**REQUESTS**
A – In the forum thread about extracting a token with regex, rewrite the passage that begins with the words containing "because lazy quantifier" and ends with "csrftoken \s*\1 )", changing "lazy quantifier" to "non-greedy quantifier".
B – In the forum thread about extracting a token with regex, what output was the person asking the question trying to get?

>> Begin TEXT TO READ

Reputation: 387
I'm trying to find a token out of a string and return it. I am using this method on other strings and it works fine, but this one does not seem to return any result. Not for findall and not for search.
pattern= re.compile(r'<input class="token" value="(.+?)" name="csrftoken_reply">')
matches = pattern.findall(htmlstring)
for match in matches:
print match
There is only one value in each response string. though I am not getting a result for "print match"
I also tried using re.search but same thing happens, a NoneType object is returned...
MORE INFO:
this is part of the html i'm parsing:
<form id="threadReplyForm" class="clearfix" method="post" action="/go/messages/private/threadID=0551796">
<input class="csrftoken" type="hidden" value="a7b161b7" name="csrftoken_reply">
<input type="hidden" value="reply" name="action">
<div class="editorWrapper">
<div id="premiumSmiliesNotAllowed" class="warning" style="display: none;">
<div id="editor_13" class="clearfix editor" mode="full">
<ul id="editorToolbar_13" class="editorToolbar clearfix">
<textarea id="messageInput" class="autogrow" cols="20" rows="8" name="message"></textarea>
<div id="previewDiv" class="previewArea" style="display: none;"></div>
</div>
<script>
</div>
<script>
<span class="loadingIndicator right loadingIndicatorMessage">
<p class="clearfix">
</form>
parsing it with this :
pattern= re.compile(r'<input class="csrftoken" type="hidden" value="(.+?)" name="csrftoken_reply">')
matches = pattern.findall(str(response.read()))
for match in matches:
print match
trying to get a7b161b7 as output
Upvotes: 0
Views: 1874
Reputation:
Not a Python person and not recommending regex to parse html, but it might be
possible to get unordered att-val data this way. Just put in some pairs that is
needed to qualify the tag. It doesn't have to be all of them or in any order.
Modifiers: expanded, single-line string, global.
The value capture group is $5
Edit
Changed (?= (?:".*?"|\'.*?\'|[^>]*?)+
to (?= (?:[^>"\']|(?>".*?"|\'.*?\'))*?
because lazy quantifier in this form will be forced to overrun markup boundries to satisfy the lookahead. The new sub-expression handles attr="so< m >e"
embedded markup, without overruns.
<input
(?=\s)
(?= (?:[^>"\']|(?>".*?"|\'.*?\'))*? (?<=\s) class \s*=\s* ([\'"]) \s* csrftoken \s*\1 )
(?= (?:[^>"\']|(?>".*?"|\'.*?\'))*? (?<=\s) name \s*=\s* ([\'"]) \s* csrftoken_reply \s*\2 )
(?= (?:[^>"\']|(?>".*?"|\'.*?\'))*? (?<=\s) type \s*=\s* ([\'"]) \s* hidden \s*\3 )
(?= (?:[^>"\']|(?>".*?"|\'.*?\'))*? (?<=\s) value \s*=\s* ([\'"]) \s* (.*?) \s*\4 )
\s+ (?:".*?"|\'.*?\'|[^>]*?)+ (?<!/)
>
All the caveats apply, could be hidden in imbedded code, could be comments, etc ...
Extra regex logic is needed for that.

>> End TEXT TO READ
>> Begin RECORD SET

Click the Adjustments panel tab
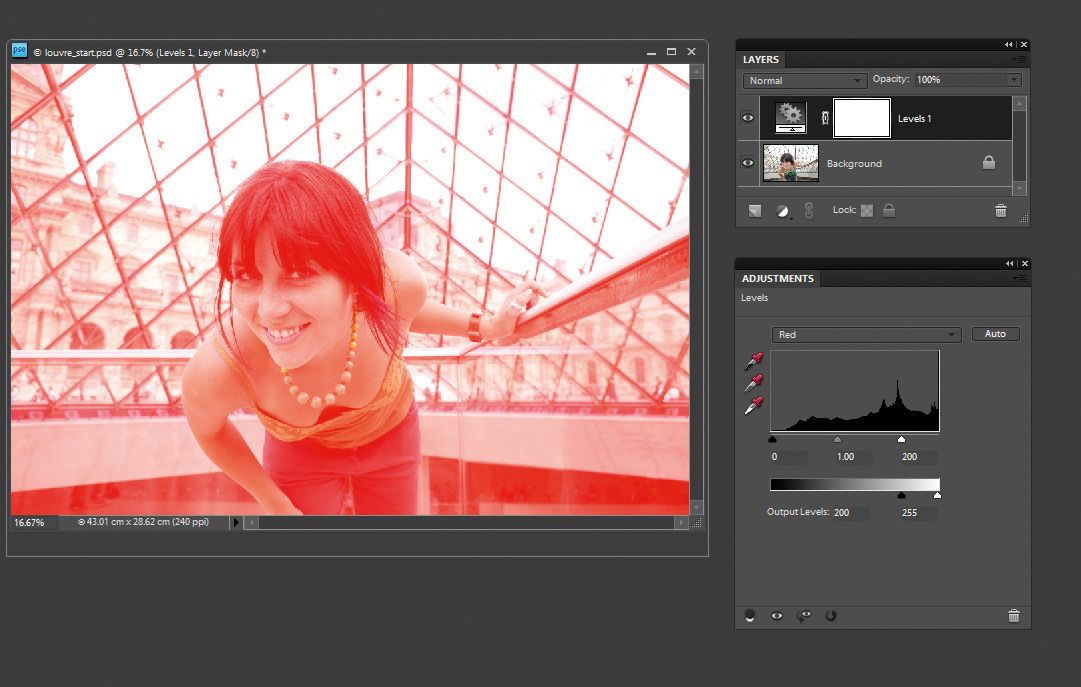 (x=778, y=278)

>> End RECORD SET
>> Begin RECORD SET

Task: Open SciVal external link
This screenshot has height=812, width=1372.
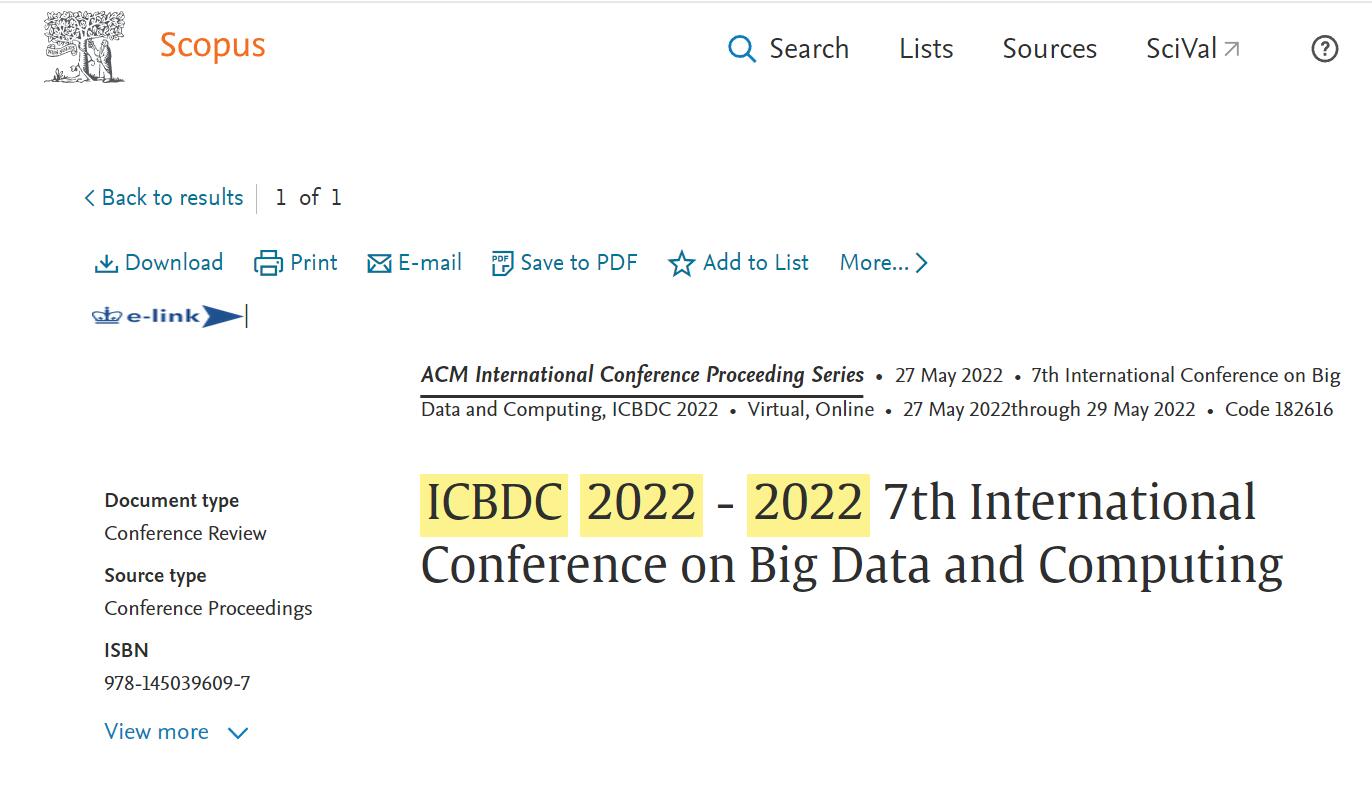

>> End RECORD SET

**EXPECTED RESPONSES**
A –
because non-greedy quantifier in this form will be forced to overrun markup boundries to satisfy the lookahead. The new sub-expression handles attr="so< m >e"
embedded markup, without overruns.
<input
(?=\s)
(?= (?:[^>"\']|(?>".*?"|\'.*?\'))*? (?<=\s) class \s*=\s* ([\'"]) \s* csrftoken \s*\1 )

B – a7b161b7